Information Start Marker

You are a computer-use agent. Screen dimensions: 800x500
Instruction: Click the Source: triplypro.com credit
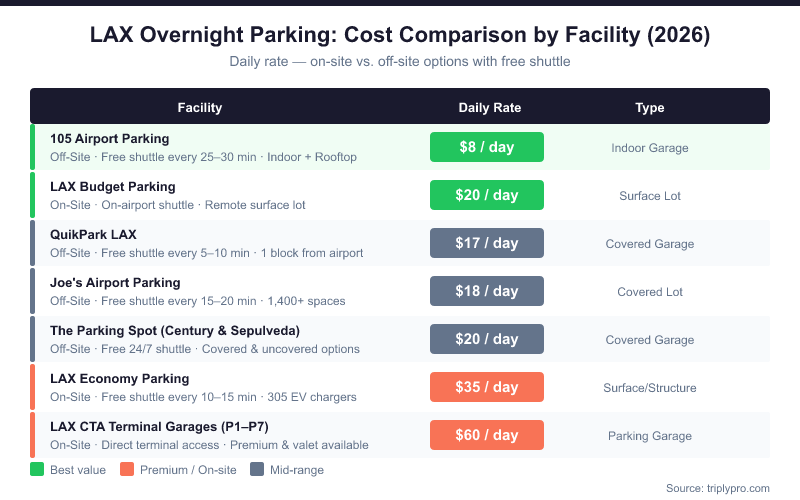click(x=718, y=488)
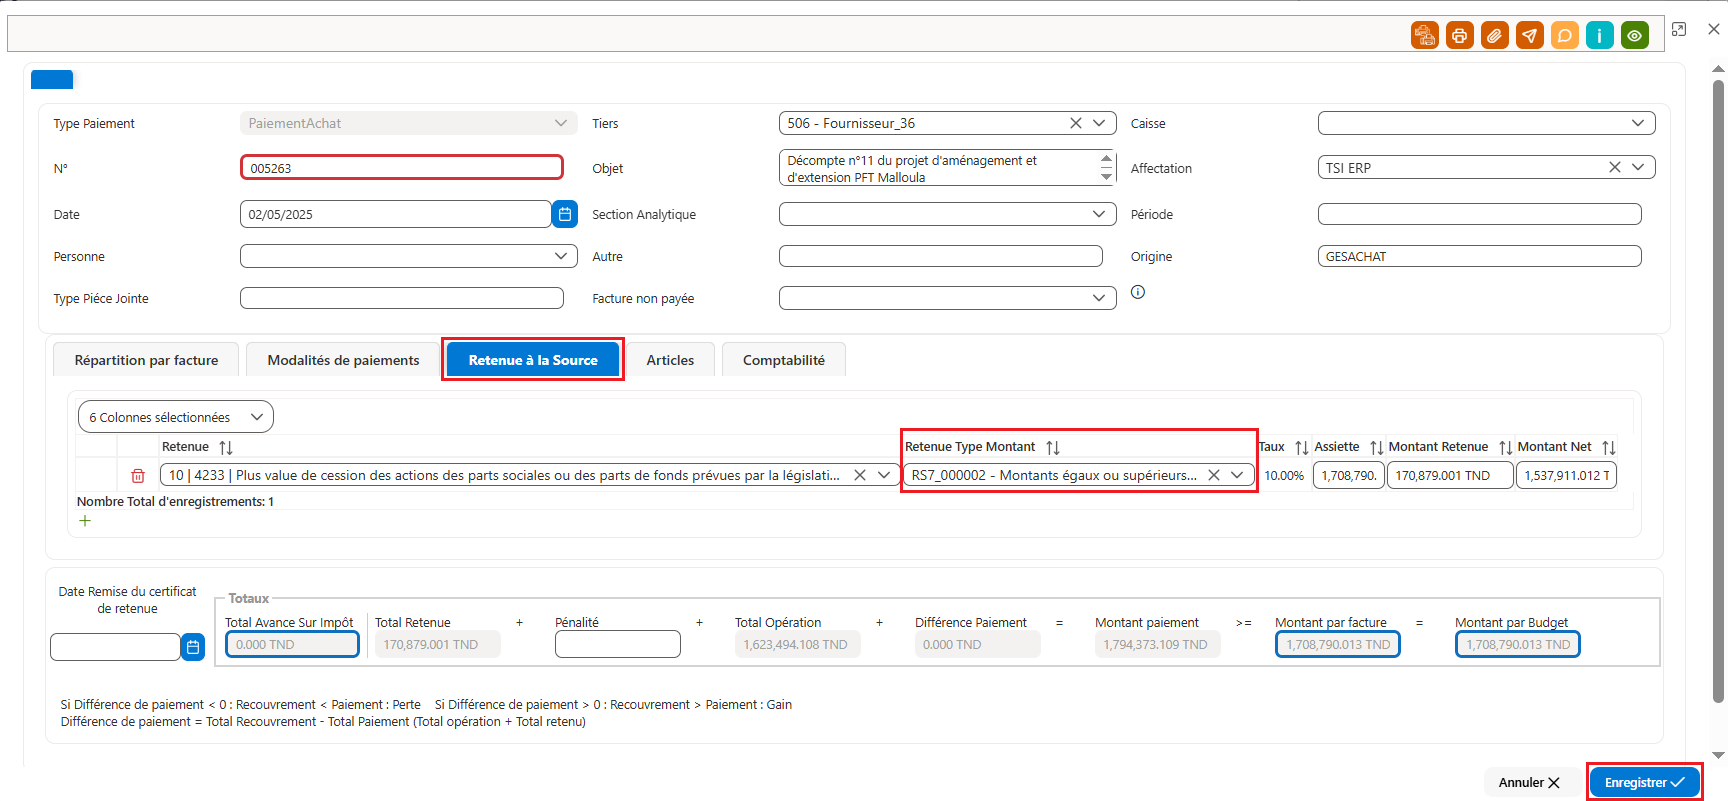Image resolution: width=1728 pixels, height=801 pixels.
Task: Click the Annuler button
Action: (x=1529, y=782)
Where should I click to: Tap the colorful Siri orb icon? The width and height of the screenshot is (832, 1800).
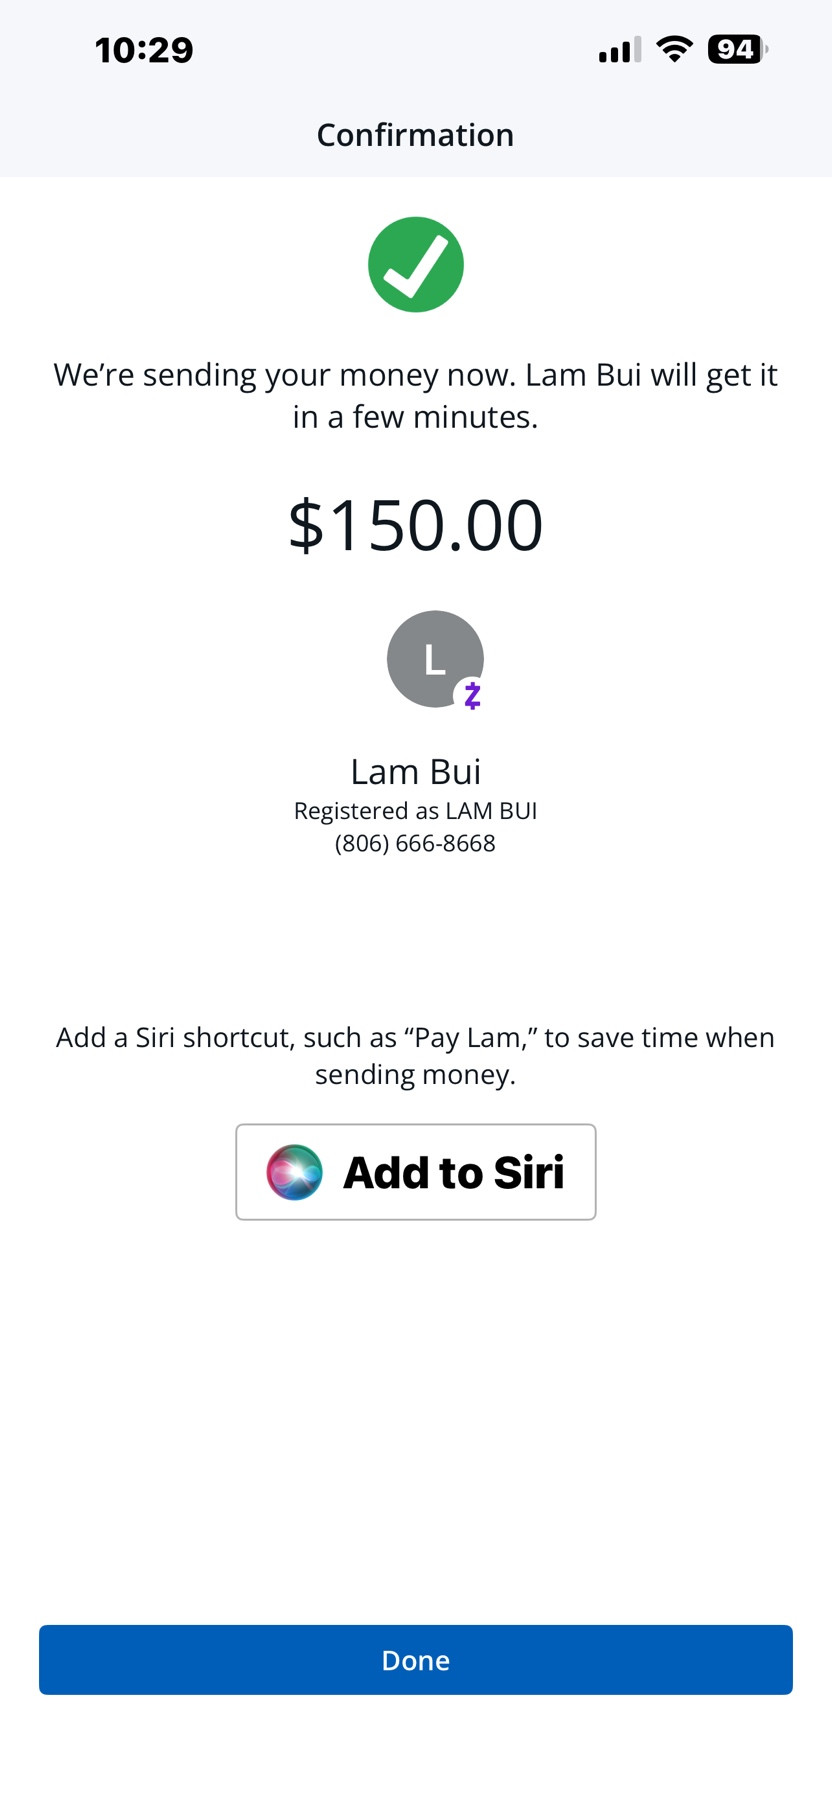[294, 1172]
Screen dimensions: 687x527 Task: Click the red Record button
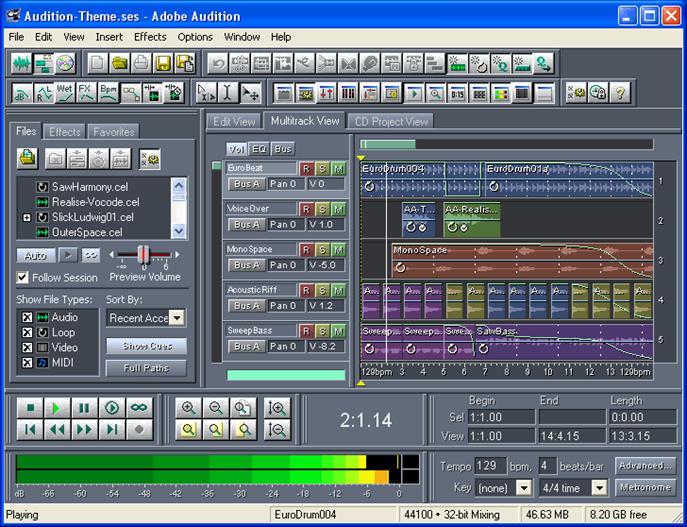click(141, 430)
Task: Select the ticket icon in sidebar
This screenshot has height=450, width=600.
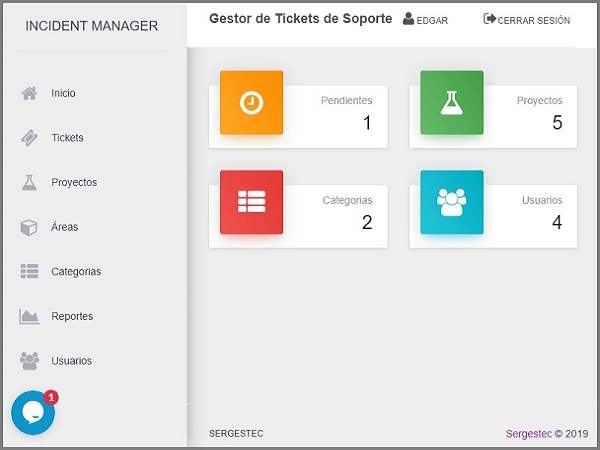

Information End Marker

- [Problem to work on] Return the records exactly as they stand, and drop every picture.

- [Solution]
You are a computer-use agent. Screen dimensions: 800x500
Instruction: Click the Source: triplypro.com credit
click(x=718, y=488)
Image resolution: width=1728 pixels, height=801 pixels.
Task: Click the Annuler button
Action: (x=1529, y=782)
Where should I click to: Tap the colorful Siri orb icon? The width and height of the screenshot is (832, 1800).
[294, 1172]
Screen dimensions: 687x527 Task: Click the red Record button
click(141, 430)
Task: Select the ticket icon in sidebar
This screenshot has height=450, width=600.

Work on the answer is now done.